------ Records for the exercise ------

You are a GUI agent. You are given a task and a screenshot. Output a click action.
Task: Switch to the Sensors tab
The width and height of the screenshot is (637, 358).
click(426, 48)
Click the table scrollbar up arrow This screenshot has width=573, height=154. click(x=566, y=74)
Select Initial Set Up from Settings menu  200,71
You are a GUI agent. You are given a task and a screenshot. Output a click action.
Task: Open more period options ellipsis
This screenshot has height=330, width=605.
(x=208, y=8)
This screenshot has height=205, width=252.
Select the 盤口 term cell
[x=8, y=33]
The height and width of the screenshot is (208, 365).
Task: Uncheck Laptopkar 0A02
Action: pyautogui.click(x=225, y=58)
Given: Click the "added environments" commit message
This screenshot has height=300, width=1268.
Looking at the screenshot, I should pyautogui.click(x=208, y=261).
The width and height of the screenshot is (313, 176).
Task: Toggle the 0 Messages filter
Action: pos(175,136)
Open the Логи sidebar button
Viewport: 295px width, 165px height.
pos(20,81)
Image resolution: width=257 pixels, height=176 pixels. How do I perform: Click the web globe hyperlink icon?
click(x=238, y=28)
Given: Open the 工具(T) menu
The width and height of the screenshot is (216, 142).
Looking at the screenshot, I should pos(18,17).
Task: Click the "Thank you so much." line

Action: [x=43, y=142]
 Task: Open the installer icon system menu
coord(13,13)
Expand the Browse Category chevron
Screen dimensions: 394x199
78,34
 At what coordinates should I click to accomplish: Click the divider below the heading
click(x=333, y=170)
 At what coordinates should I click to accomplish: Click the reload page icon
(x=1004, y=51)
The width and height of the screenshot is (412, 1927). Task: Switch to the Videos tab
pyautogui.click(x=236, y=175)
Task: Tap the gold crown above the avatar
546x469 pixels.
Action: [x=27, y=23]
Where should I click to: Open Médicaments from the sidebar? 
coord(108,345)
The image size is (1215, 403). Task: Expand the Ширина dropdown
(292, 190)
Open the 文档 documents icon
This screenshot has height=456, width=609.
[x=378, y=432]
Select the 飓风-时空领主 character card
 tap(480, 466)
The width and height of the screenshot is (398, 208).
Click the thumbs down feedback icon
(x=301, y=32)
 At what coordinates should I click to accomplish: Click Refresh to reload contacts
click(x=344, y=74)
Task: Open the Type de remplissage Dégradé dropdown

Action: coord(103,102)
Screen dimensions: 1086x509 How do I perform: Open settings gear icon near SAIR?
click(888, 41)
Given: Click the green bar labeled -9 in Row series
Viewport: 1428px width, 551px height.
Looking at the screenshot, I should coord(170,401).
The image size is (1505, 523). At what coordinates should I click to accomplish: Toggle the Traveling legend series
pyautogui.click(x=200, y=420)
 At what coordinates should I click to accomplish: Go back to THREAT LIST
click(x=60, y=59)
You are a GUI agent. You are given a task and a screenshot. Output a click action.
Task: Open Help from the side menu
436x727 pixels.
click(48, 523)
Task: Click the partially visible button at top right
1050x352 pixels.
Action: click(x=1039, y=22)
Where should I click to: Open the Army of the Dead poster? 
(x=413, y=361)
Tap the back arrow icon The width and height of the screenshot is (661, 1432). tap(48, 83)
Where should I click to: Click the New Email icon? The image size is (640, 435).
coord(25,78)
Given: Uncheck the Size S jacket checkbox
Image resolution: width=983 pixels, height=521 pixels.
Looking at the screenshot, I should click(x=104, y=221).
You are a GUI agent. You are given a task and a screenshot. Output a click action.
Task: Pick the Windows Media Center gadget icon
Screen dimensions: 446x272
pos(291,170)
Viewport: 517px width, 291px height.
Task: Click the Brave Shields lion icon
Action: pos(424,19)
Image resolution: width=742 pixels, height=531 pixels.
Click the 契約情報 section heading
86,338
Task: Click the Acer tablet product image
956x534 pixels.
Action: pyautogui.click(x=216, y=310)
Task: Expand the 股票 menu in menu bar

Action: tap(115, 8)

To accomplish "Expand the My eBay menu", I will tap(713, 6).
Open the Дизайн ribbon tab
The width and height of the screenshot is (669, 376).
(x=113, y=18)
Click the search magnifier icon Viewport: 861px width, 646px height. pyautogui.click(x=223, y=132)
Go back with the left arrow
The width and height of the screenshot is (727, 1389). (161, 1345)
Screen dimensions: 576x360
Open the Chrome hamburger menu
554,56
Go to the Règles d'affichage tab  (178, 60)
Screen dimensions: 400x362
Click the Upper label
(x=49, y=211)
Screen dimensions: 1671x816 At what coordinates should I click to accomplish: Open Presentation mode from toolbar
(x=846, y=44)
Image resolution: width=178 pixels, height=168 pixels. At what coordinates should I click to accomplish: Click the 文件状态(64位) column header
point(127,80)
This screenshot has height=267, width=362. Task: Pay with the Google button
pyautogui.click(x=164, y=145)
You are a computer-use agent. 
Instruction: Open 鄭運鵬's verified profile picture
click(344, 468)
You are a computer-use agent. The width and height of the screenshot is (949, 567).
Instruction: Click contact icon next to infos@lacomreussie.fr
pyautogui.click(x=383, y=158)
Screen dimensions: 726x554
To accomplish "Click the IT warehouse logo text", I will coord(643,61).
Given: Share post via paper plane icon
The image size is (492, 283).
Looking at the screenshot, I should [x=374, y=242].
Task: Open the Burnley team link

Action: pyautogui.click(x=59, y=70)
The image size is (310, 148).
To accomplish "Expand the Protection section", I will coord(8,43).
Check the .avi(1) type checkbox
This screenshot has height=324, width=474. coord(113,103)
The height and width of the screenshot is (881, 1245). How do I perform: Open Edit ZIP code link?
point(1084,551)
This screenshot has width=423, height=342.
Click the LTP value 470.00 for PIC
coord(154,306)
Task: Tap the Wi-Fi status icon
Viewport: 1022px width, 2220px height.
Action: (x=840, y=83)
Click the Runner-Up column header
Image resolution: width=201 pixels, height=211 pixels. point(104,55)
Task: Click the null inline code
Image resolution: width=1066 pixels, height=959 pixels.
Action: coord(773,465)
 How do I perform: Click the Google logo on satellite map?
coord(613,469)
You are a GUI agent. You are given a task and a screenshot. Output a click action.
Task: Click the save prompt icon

------

__Work order__: Take the listing above and repeat exactly the lines from the one containing "Task: Open Help from the side menu" through the one containing "Click the search", both included.

__Solution for this exercise__:
Task: Open Help from the side menu
436x727 pixels.
click(48, 523)
Task: Click the partially visible button at top right
1050x352 pixels.
Action: click(x=1039, y=22)
Where should I click to: Open the Army of the Dead poster? 
(x=413, y=361)
Tap the back arrow icon The width and height of the screenshot is (661, 1432). tap(48, 83)
Where should I click to: Click the New Email icon? The image size is (640, 435).
coord(25,78)
Given: Uncheck the Size S jacket checkbox
Image resolution: width=983 pixels, height=521 pixels.
Looking at the screenshot, I should click(x=104, y=221).
You are a GUI agent. You are given a task and a screenshot. Output a click action.
Task: Pick the Windows Media Center gadget icon
Screen dimensions: 446x272
pos(291,170)
Viewport: 517px width, 291px height.
Task: Click the Brave Shields lion icon
Action: pos(424,19)
Image resolution: width=742 pixels, height=531 pixels.
Click the 契約情報 section heading
86,338
Task: Click the Acer tablet product image
956x534 pixels.
Action: pyautogui.click(x=216, y=310)
Task: Expand the 股票 menu in menu bar

Action: tap(115, 8)

To accomplish "Expand the My eBay menu", I will tap(713, 6).
Open the Дизайн ribbon tab
The width and height of the screenshot is (669, 376).
(x=113, y=18)
Click the search magnifier icon Viewport: 861px width, 646px height. pyautogui.click(x=223, y=132)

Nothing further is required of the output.